EXERCISE - Transcribe the closing lines of the listing exactly, starting at the one that contains "Go to Saved Classes" and including the last.

DATA TO USE -
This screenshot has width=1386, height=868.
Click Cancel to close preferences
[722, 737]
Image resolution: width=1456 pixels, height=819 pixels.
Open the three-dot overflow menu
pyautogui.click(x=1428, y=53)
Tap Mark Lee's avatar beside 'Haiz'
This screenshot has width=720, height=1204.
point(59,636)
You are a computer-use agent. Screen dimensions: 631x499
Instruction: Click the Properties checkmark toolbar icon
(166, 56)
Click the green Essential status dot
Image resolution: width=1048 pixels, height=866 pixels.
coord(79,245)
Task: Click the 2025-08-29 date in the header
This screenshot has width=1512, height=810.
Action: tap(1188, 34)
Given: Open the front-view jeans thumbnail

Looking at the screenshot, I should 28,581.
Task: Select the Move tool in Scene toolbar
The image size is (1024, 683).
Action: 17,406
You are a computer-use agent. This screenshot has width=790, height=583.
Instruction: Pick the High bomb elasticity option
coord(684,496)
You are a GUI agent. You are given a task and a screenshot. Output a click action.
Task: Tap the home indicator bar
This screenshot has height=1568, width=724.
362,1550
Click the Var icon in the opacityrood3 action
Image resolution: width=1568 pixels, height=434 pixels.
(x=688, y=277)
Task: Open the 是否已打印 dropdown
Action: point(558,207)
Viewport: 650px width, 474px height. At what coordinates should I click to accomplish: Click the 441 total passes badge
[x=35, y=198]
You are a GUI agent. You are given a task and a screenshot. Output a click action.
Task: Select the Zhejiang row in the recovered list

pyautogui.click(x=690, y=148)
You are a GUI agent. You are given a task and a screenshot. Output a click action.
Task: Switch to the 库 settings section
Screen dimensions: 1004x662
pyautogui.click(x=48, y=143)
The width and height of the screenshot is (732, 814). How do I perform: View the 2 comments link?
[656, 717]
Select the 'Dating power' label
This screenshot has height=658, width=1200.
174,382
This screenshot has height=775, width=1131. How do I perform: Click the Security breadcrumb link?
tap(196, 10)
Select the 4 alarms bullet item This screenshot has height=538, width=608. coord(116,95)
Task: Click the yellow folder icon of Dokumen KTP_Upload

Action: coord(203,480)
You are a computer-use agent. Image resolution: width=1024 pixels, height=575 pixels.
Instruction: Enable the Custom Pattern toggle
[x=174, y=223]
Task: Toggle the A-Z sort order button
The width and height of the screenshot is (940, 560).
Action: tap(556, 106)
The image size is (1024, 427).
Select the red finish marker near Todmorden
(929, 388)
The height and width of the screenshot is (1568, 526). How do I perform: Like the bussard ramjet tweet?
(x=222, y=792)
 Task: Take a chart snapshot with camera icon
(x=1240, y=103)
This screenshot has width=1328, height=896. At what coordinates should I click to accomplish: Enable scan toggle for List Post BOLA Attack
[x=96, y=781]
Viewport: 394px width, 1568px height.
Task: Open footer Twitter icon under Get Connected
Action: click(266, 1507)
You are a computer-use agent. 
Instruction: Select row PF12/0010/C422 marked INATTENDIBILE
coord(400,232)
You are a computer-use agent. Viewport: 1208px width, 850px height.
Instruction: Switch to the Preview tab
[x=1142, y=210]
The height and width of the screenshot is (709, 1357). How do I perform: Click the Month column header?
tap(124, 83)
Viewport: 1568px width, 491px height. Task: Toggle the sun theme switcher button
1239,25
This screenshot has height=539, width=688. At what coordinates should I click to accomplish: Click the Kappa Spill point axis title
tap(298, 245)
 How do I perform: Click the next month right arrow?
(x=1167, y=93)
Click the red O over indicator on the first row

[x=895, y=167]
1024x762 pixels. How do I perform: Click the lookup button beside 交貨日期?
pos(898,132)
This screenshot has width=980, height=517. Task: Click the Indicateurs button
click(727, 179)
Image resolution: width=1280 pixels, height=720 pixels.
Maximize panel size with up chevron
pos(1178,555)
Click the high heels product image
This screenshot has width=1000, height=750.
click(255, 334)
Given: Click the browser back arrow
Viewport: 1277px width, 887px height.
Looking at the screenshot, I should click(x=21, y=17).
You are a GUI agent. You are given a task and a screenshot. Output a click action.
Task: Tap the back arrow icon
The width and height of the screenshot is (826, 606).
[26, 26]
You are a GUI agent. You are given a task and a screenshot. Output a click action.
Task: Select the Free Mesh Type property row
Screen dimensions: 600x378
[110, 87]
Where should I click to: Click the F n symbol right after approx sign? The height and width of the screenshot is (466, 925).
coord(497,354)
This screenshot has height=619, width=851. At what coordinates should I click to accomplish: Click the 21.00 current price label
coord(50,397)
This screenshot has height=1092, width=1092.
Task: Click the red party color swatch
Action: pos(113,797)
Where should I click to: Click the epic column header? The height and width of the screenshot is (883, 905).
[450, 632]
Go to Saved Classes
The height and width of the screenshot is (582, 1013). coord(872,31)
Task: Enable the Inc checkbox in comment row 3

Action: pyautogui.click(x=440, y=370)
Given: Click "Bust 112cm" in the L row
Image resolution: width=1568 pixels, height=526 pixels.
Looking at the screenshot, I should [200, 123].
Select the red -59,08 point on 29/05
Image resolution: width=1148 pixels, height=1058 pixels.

PROBLEM SOLUTION -
Go to Saved Classes
The height and width of the screenshot is (582, 1013). coord(872,31)
Task: Enable the Inc checkbox in comment row 3

Action: pyautogui.click(x=440, y=370)
Given: Click "Bust 112cm" in the L row
Image resolution: width=1568 pixels, height=526 pixels.
Looking at the screenshot, I should [200, 123].
Select the red -59,08 point on 29/05
Image resolution: width=1148 pixels, height=1058 pixels.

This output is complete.